In de interviews met zorgorganisaties kwamen ook wisselende ervaringen van zorgorganisaties naar voren over de inspanningen van de gemeente Nieuwegein om zorgorganisaties daadwerkelijk bij haar beleid te betrekken. Enkele organisaties gaven aan dat de gemeente open staat voor invloeden en advies en dat er naar hun standpunten geluisterd wordt. Andere organisaties gaven aan nauwelijks of geen contact met de gemeente Nieuwegein hierover te hebben en zij gaven aan dat zij ook niet worden meegenomen in het beleidsproces:

‘De gemeente heeft een duidelijke visie en staat ook open voor invloeden van organisaties.’ (R3, 2015)

En:

‘Die ruimte is er wel, alleen het gesprek erover is nog niet helemaal goed. Ik heb bijvoorbeeld vanmiddag een gesprek met de gemeente over wat ze volgend jaar bij ons gaan inkopen. Ik weet nu nog helemaal niets dus daar is nog nooit met mij over gesproken. Vanmiddag krijg ik waarschijnlijk te horen hoe zij het gaan doen volgend jaar. Er wordt geen proces ingericht van samen even nadenken of we de goede stappen zetten en dat vind ik jammer.’ (R6, 2015)

Daarnaast vinden zorgorganisaties het ook belangrijk dat de gemeente Nieuwegein

betrokken is en weet wat er speelt binnen hun organisatie. Enkele organisaties hebben het idee dat de gemeente niet goed op de hoogte is wat er speelt, omdat er nauwelijks om informatie wordt gevraagd en er geen contact is geweest met deze zorgorganisaties. Daarnaast hebben zij ook het idee dat de gemeente zich te veel bezig houdt met het bezuinigen en te weinig met het daadwerkelijk doorvoeren van de uitgangspunten van de Wmo:

‘Je bent natuurlijk klein en je zit dicht bij elkaar, onze medewerkers staan achter de cliënt bij de Albert Heijn, maar ze staan ook naast de wethouder in de kroeg. Dus het is een, ons kent ons wereld en voor je het weet is er sprake van allerlei beeldvorming die niet expliciet wordt

50 gemaakt, maar vanuit dat beeld worden wel allerlei acties ingezet. Als je een slechte

medewerker hebt, dat weet de wethouder hier, die heeft daar een beeld van.’ (R6, 2015)

En:

‘Ik heb liever dat de gemeente bezig is met belangrijkere zaken, zoals wat belangrijk is voor de voortgang dan met financieringsstromen.’ (R11, 2015)
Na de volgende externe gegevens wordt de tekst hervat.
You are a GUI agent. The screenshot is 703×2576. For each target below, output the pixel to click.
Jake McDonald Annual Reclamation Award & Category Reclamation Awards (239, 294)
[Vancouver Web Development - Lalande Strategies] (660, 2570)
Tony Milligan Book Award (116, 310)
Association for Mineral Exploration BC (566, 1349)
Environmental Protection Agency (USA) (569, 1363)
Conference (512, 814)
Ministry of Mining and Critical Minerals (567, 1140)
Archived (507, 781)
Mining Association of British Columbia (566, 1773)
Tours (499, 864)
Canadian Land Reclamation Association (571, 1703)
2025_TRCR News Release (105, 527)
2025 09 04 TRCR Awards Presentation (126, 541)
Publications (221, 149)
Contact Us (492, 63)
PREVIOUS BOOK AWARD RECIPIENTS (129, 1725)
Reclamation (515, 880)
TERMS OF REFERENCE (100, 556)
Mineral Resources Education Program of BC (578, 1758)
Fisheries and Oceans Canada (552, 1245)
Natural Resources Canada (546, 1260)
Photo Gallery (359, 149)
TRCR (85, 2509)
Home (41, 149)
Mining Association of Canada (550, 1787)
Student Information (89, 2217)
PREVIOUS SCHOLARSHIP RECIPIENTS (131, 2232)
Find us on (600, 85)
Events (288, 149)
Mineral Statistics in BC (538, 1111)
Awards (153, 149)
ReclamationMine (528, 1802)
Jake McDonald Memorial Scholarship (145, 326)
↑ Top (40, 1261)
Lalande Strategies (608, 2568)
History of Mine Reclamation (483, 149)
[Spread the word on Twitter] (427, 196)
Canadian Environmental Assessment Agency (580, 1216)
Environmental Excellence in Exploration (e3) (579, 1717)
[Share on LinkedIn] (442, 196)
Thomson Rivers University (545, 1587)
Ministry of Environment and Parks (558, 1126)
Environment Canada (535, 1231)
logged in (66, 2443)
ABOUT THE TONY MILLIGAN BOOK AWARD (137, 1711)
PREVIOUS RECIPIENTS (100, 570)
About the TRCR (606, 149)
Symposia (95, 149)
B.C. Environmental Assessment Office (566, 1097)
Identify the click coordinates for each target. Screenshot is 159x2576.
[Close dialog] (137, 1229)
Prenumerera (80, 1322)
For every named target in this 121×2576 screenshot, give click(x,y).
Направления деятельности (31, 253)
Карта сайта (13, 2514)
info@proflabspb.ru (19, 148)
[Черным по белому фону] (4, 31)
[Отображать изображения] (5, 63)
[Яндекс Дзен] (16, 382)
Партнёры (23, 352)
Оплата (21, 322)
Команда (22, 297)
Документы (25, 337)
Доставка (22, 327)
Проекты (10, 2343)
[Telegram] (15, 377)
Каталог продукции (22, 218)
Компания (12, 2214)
Door zorgorganisaties te betrekken bij het beleid had de gemeente Nieuwegein een beter beeld gehad van de problemen waarmee zorgorganisaties te maken hebben en kan zij ‘slagvaardig’ reageren op maatschappelijke veranderingen. Daarnaast zorgt de

samenwerking (integrale beleidsvoering) ervoor dat maatschappelijke problemen met zorgorganisaties worden afgestemd en dat oplossingen hiervoor, beter geboden kunnen worden.